SELECTED EXCERPT →

——

It was back in October, on a rainy weekend, and my daughter and I ended up watching Kris Nova’s Twitch stream as she and her band of merry ops peeps were hacking on the backend infrastructure for a Mastodon site called hachyderm.io. Curious name, we thought! More importantly, we saw cool people working on something they loved, building something that mattered to them. A node on new kind of decentralized, community-at-the-core, network of social networks.

I’d last looked at Mastodon in 2017 as part of a project at Mozilla to investigate feasibility of new p2p messaging platforms. Frankly, I hastily concluded it could never work: incredibly tricky usability challenges are the hallmark of federated consumer products, a lesson I’d learned trying to bring Persona to market for Mozilla years earlier with Ben AdidaMike Hanson, and others. Yet the more I signed up different servers, followed more folks, followed more hashtags, I was drawn in as I saw a whole community of people who wanted a place to call their own and just didn’t fucking care it was never going to work. They needed this thing to exist, so they were building it anyway.

I’ve seen this kind of dynamic first hand a few times now, as I approach 30 years of working with and on open source software. The first time for me was living through the rhetoric about how there was no way Linux on cheap PCs could ever replace the entrenched operating systems and expensive servers from Sun, HP, Digital, SCO. They owned the market! But we needed cheap servers and free operating systems to build the internet, so we worked on Linux and BSD regardless. 2nd time it was: “obviously nothing can beat Internet Explorer. Microsoft won.” Brendan and Ben and whole slew of people didn’t care —they built Firefox anyways because the web needed it. 3rd time it was a belief that there was no way anything could replace PHP as the de facto web development stack! Ryan Dahl didn’t care it would never happen, and soon neither did a whole team of developers who wound up building Node.JS.

——

SUPPLIED ENTRIES →
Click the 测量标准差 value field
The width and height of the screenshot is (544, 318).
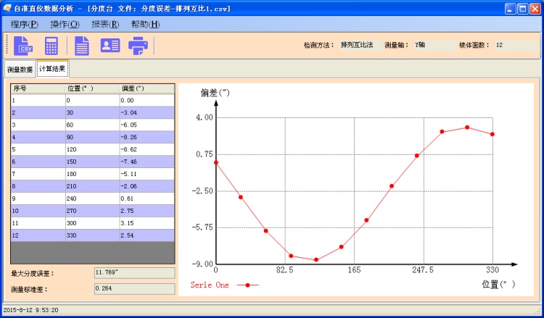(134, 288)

——

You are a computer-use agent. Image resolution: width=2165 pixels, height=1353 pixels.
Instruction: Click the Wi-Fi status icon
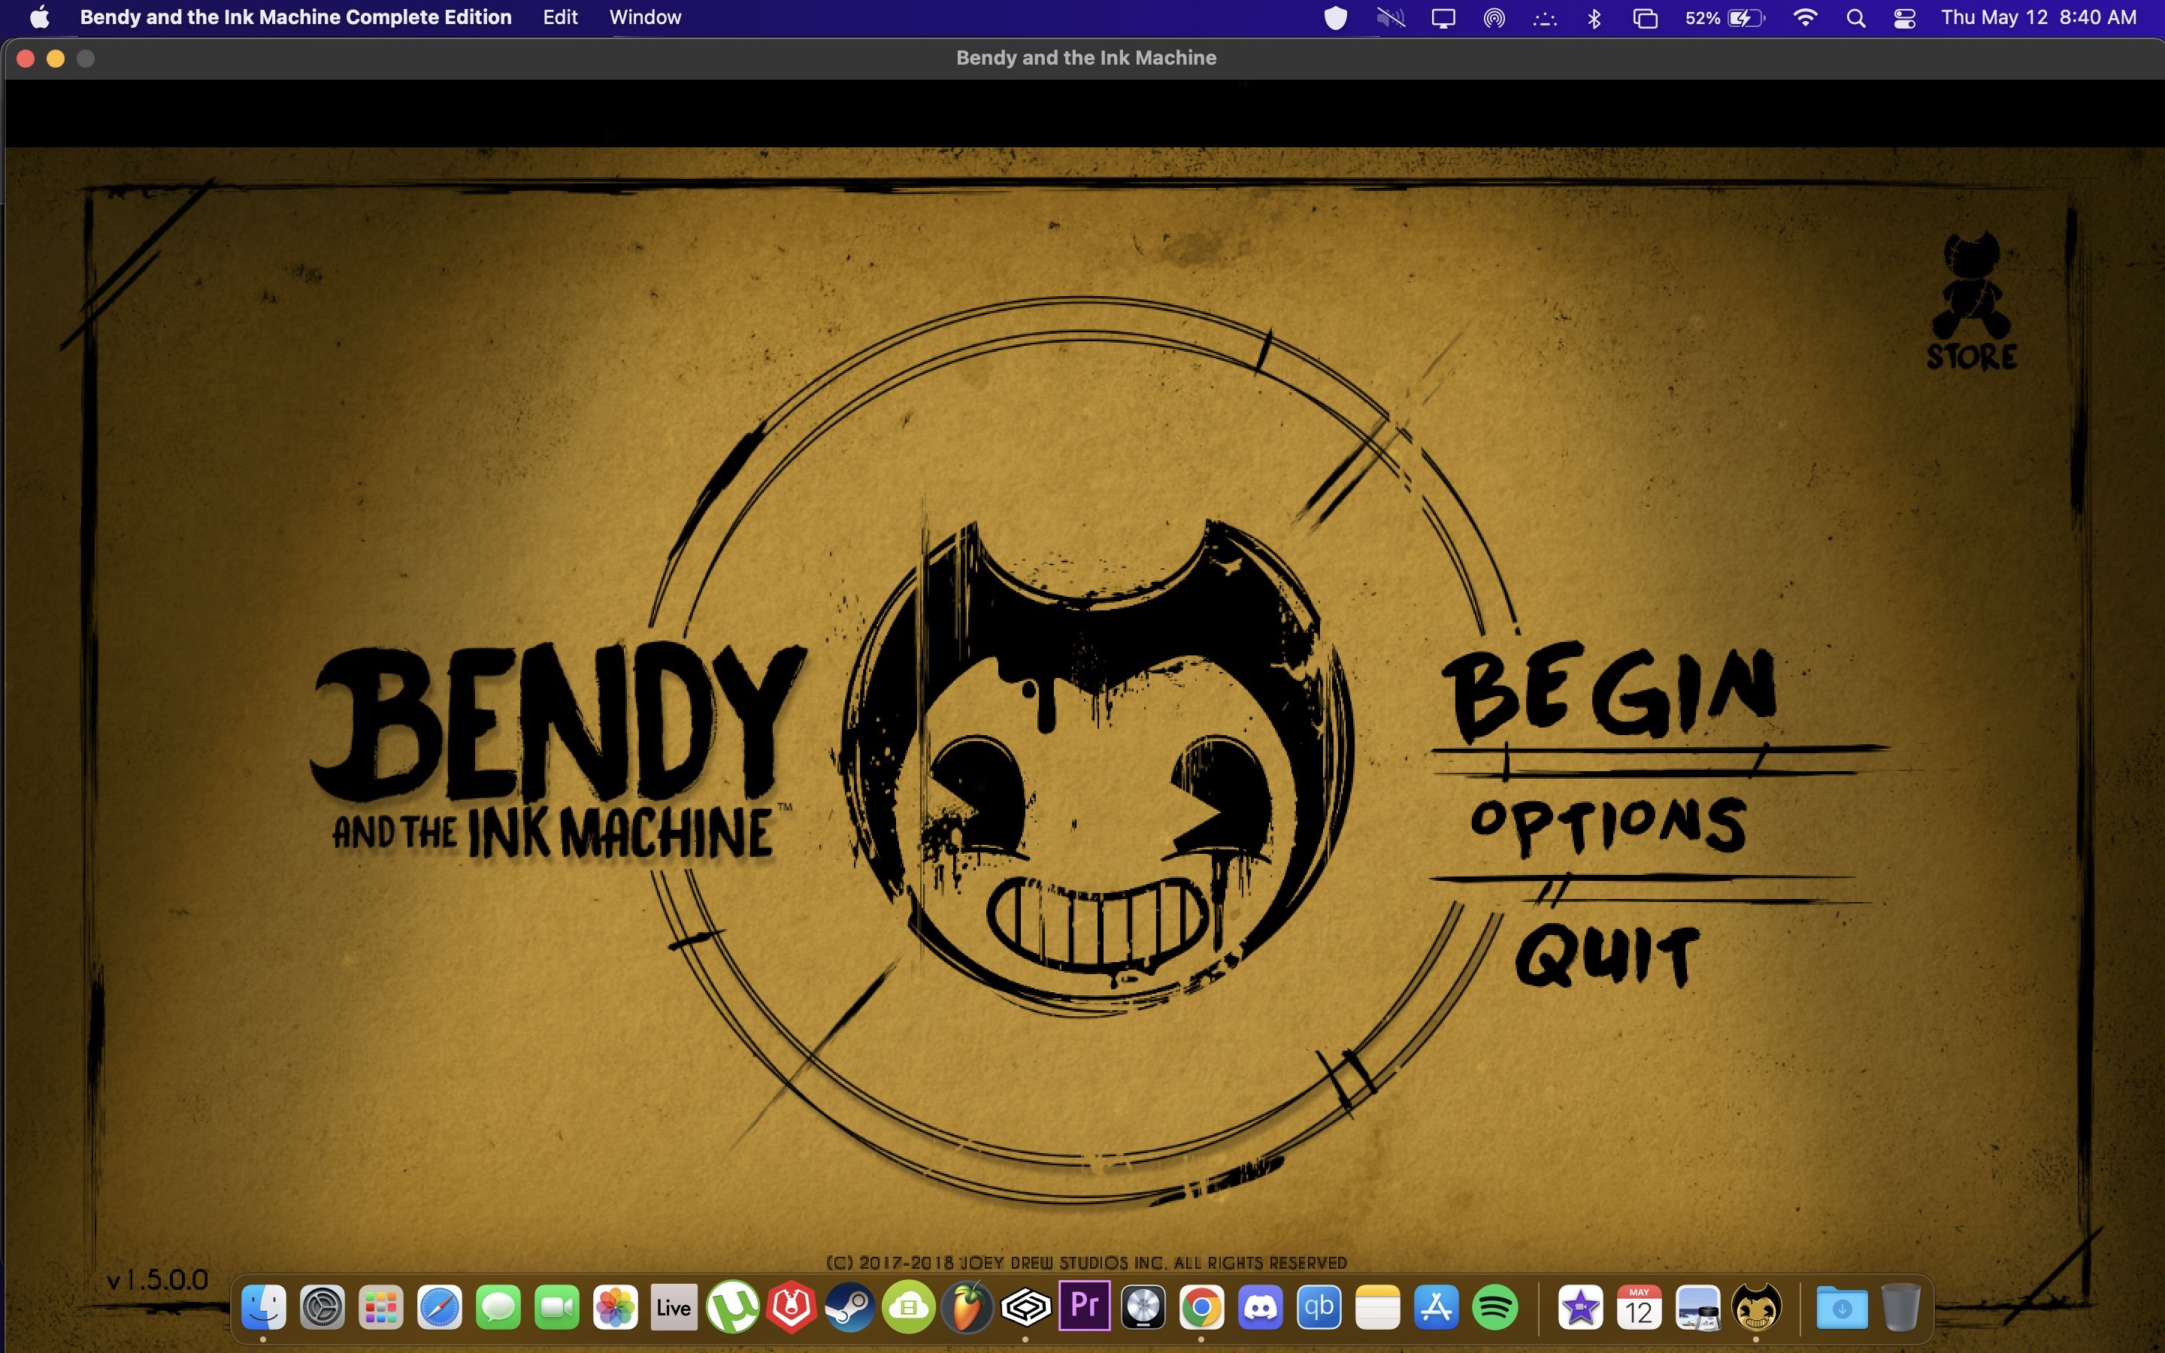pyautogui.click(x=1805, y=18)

——

SHORT EXERCISE 1 →
In the passage about Mastodon and open source, what year had the writer last looked at Mastodon?
SHORT EXERCISE 2 →
Carry on with the passage about Mastodon and open source, picking up after its final sentence.
The records aren't needed for anything here.

EXERCISE RESULT 1 →
2017

EXERCISE RESULT 2 →
Eric Allman (sendmail), myself, Kirk McKusick (BSD). Late 90s? Kirk loved a good margarita. :)

Sometimes, it just needs to be built. And that’s where we are today with “social networks”, I think. Reasons why decentralization won’t work far outweigh the reasons it might work. But we’ve been playing with approaches for decentralization for years now, and I think the Fediverse gets it right by putting the power where it belongs: with passionate communities and developers building stuff because it’s cool, because it makes their community stronger, more connected

We’re at a point where there’s enough people who believe decentralization is what’s next for the Internet. The inertia of the current systems will indeed be overcome. My bet is that “the Fediverse” is our best shot at how to do a decentralized internet right now.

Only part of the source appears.